╭─ Text provided
SNOW-1819523: Add support for expand=True in Series.str.split

snowflakedb · Jan 8, 2025 · fe00d90 · fe00d90
1 parent d92dee9
commit fe00d90
Show file tree

Hide file tree

Showing 4 changed files with 96 additions and 18 deletions.
diff --git a/CHANGELOG.md b/CHANGELOG.md
@@ -49,6 +49,7 @@
   - %X: Locale’s appropriate time representation.
   - %%: A literal '%' character.
 - Added support for `Series.between`.
+- Added support for `expand=True` in `Series.str.split`.
 
 #### Bug Fixes
 

diff --git a/docs/source/modin/supported/series_str_supported.rst b/docs/source/modin/supported/series_str_supported.rst
@@ -119,7 +119,7 @@ the method in the left column.
 | ``slice_replace``           | N                               |                                                    |
 +-----------------------------+---------------------------------+----------------------------------------------------+
 | ``split``                   | P                               |  ``N`` if `pat` is non-string, `n` is non-numeric, |
-|                             |                                 |  `expand` is set, or `regex` is set.               |
+|                             |                                 |  or `regex` is set.                                |
 +-----------------------------+---------------------------------+----------------------------------------------------+
 | ``startswith``              | P                               |  ``N`` if the `na` parameter is set to a non-bool  |
 |                             |                                 |  value.                                            |

diff --git a/src/snowflake/snowpark/modin/plugin/compiler/snowflake_query_compiler.py b/src/snowflake/snowpark/modin/plugin/compiler/snowflake_query_compiler.py
@@ -105,6 +105,7 @@
     dense_rank,
     first_value,
     floor,
+    get,
     greatest,
     hour,
     iff,
@@ -16787,10 +16788,6 @@ def str_split(
             ErrorMessage.not_implemented(
                 "Snowpark pandas doesn't support non-str 'pat' argument"
╰─
╭─ Data shown
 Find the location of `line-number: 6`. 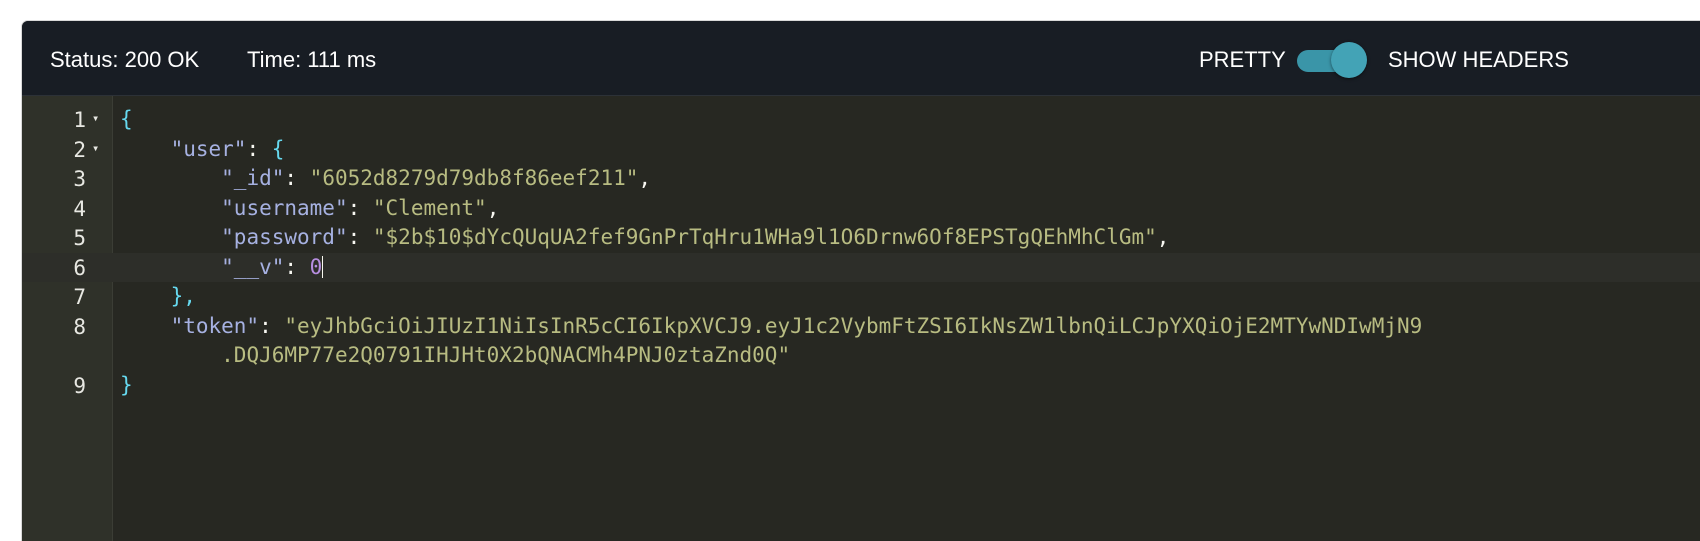

line-number: 6 is located at coordinates (80, 268).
╰─
**Prompt 1**
According to the commit page, how many additions and deletions does the change make?
**Prompt 2**
Repeat the commit page from "Showing 4 changed" up to and including "the left column.".

**Exercise solution 1**
96 additions and 18 deletions.

**Exercise solution 2**
Showing 4 changed files with 96 additions and 18 deletions.
diff --git a/CHANGELOG.md b/CHANGELOG.md
@@ -49,6 +49,7 @@
   - %X: Locale’s appropriate time representation.
   - %%: A literal '%' character.
 - Added support for `Series.between`.
+- Added support for `expand=True` in `Series.str.split`.
 
 #### Bug Fixes
 

diff --git a/docs/source/modin/supported/series_str_supported.rst b/docs/source/modin/supported/series_str_supported.rst
@@ -119,7 +119,7 @@ the method in the left column.